Description
Pipelining is the other side of the coin of streaming. When an operation is pipelined, it only requires a single scan of the data. Thus, a pipelined operation can be potentially used to handle data-stream processing.
This assignment is to write a user-defined aggregate to handle a running-average aggregation in a one-pass manner (“streaming”). We shall use the database system PostgreSQL (often called just Postgres, for short).
The Stream
In this case, the “stream” will be a table. Your query will go through the table effectively in a single scan, computing the running aggregate of average for each group. A database engine, of course, can do more complicated things: sorting the table various times, making multiple passes, etc. And we could set things up to stream data into a query for the database engine to handle, rather than have the query operate over a table. We aim to write our query and user-defined aggregate in such a way that the query is executed in a purely pipelined way, needing to scan the table only a single time.
Let us define the table for the assignment as
create table Stream (
id int,
grp int,
measure int,
constraint streamPK
primary key (id),
constraint idNotNeg
check (id >= 0),
constraint grpNotNeg
check (grp >= 0)
);
The table Stream will be populated with tuples with id
‘s ascending, starting with 0. These are like timestamps for the arrival of the tuples. Adjacent tuples may be in the same group (grp
). E.g.,
insert into Stream (id, grp, measure)
values
( 0, 0, 2),
( 1, 0, 3),
( 2, 1, 5),
( 3, 1, 7),
( 4, 1, 11),
( 5, 0, 13),
( 6, 0, 17),
( 7, 0, 19),
( 8, 0, 23),
( 9, 2, 29),
(10, 2, 31),
(11, 2, 37),
(12, 5, 41),
(13, 3, 43);
Of course, Stream could be very large. A “group“ of tuples are all adjacent tuples by id
with the same grp
value. Thus, there are six groups above. (Group value 0
is used twice, but for two different groups; group value 1
breaks the adjacency of 0
‘s.) The grp
values are just labels, so the order of the grp
labels is immaterial (unlike the id
‘s).
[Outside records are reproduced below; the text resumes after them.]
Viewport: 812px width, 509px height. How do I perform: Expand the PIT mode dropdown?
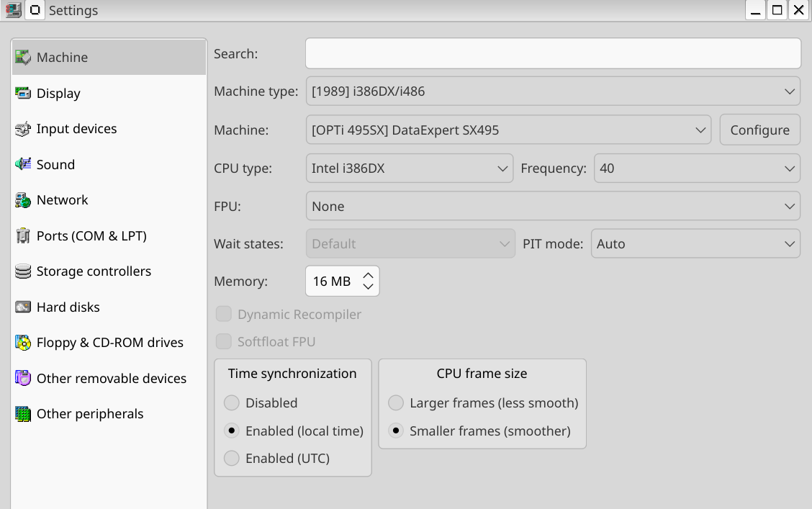(695, 244)
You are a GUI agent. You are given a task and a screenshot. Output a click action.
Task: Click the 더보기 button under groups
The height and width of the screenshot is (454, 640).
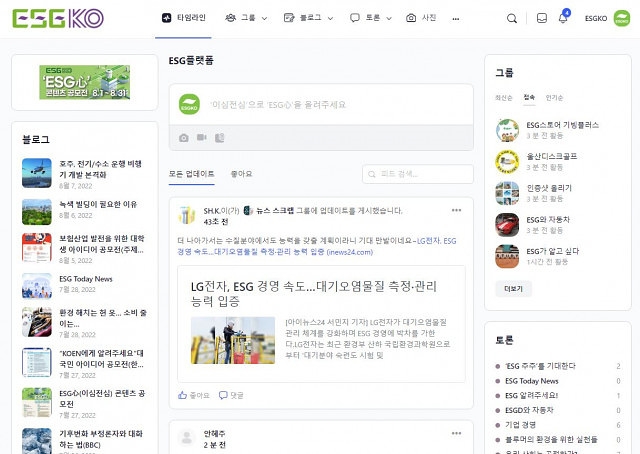pyautogui.click(x=514, y=288)
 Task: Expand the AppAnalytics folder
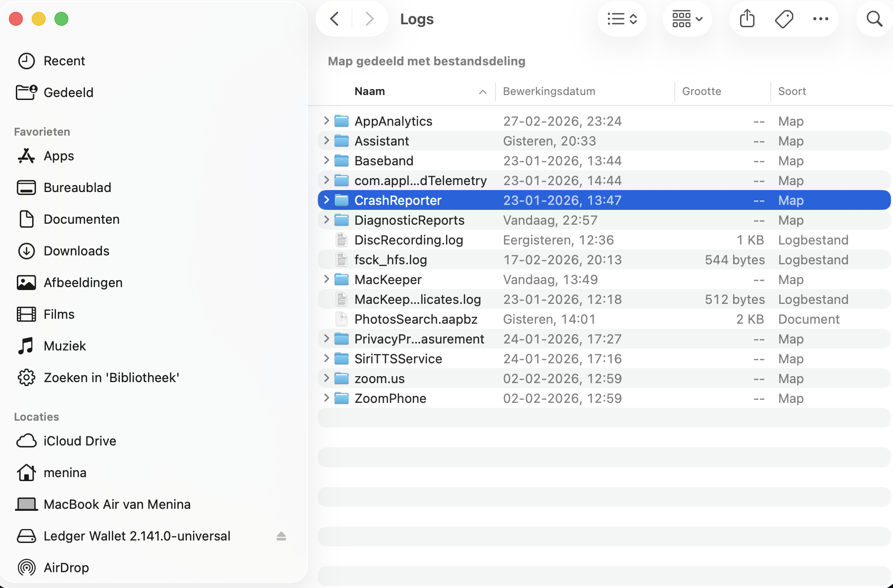(326, 121)
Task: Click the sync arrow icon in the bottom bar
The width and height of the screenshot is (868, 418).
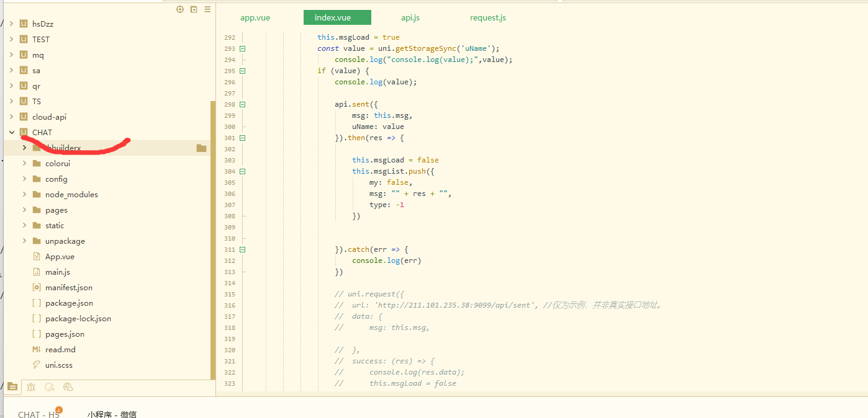Action: tap(50, 387)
And, of course, a single group’s sequence can be arbitrarily long.
We want to report for each tuple in the stream the running average of measure
in its group. For the first tuple of a group, the average is just that tuple’s measure
value itself. For the second tuple of the group, it is the average of the first and second tuples’ measure
values. And so forth.
Run on Stream above, our SQL “stream-processing program” should produce the answer table
id | grp | measure | average
----+-----+---------+------------------
0 | 0 | 2 | 2
1 | 0 | 3 | 2.5
2 | 1 | 5 | 5
3 | 1 | 7 | 6
4 | 1 | 11 | 7.66666666666667
5 | 0 | 13 | 13
6 | 0 | 17 | 15
7 | 0 | 19 | 16.3333333333333
8 | 0 | 23 | 18
9 | 2 | 29 | 29
10 | 2 | 31 | 30
11 | 5 | 37 | 37
12 | 3 | 41 | 41
13 | 3 | 43 | 42
(14 rows)
For this assignment, we shall use PostgreSQL, a truly excellent leading object-relational database system that is free and open-source.
- PostgreSQL
- The SQL Language
- PostgreSQL Documentation V11:
online manuals for PostgreSQL users
Postgres is ubiquitous, and you will find it in use everywhere. Feel free to install it on your own box, if you want. It is reasonably straightforward. We use it for various purposes in the EECS department, too.
For ease for this assignment, we shall use Docker again, as we did for Project #2, and a Postgres container. Or you can use the Postgres server on Prism (the EECS computing services).
PostgreSQL by Container
Installation: Docker & the Postgres Image
Install Docker on your box (your computer), the community edition, if you have not already. (Refer to the FAQ in the previous assignment.) The Postgres image we shall use is simply called postgres. This is the officially endorsed PostgreSQL image from the Docker library. Install the image for Docker by
mybox% docker pull postgres
You can also find the postgres image at GitHub, GitHub – docker-library/postgres: Docker Official Image packaging for Postgres. Documentation for working with the postgres image is at the Docker library site: postgres | Docker Documentation.
Postgres Container
Create a Postgres container in which you will run your job.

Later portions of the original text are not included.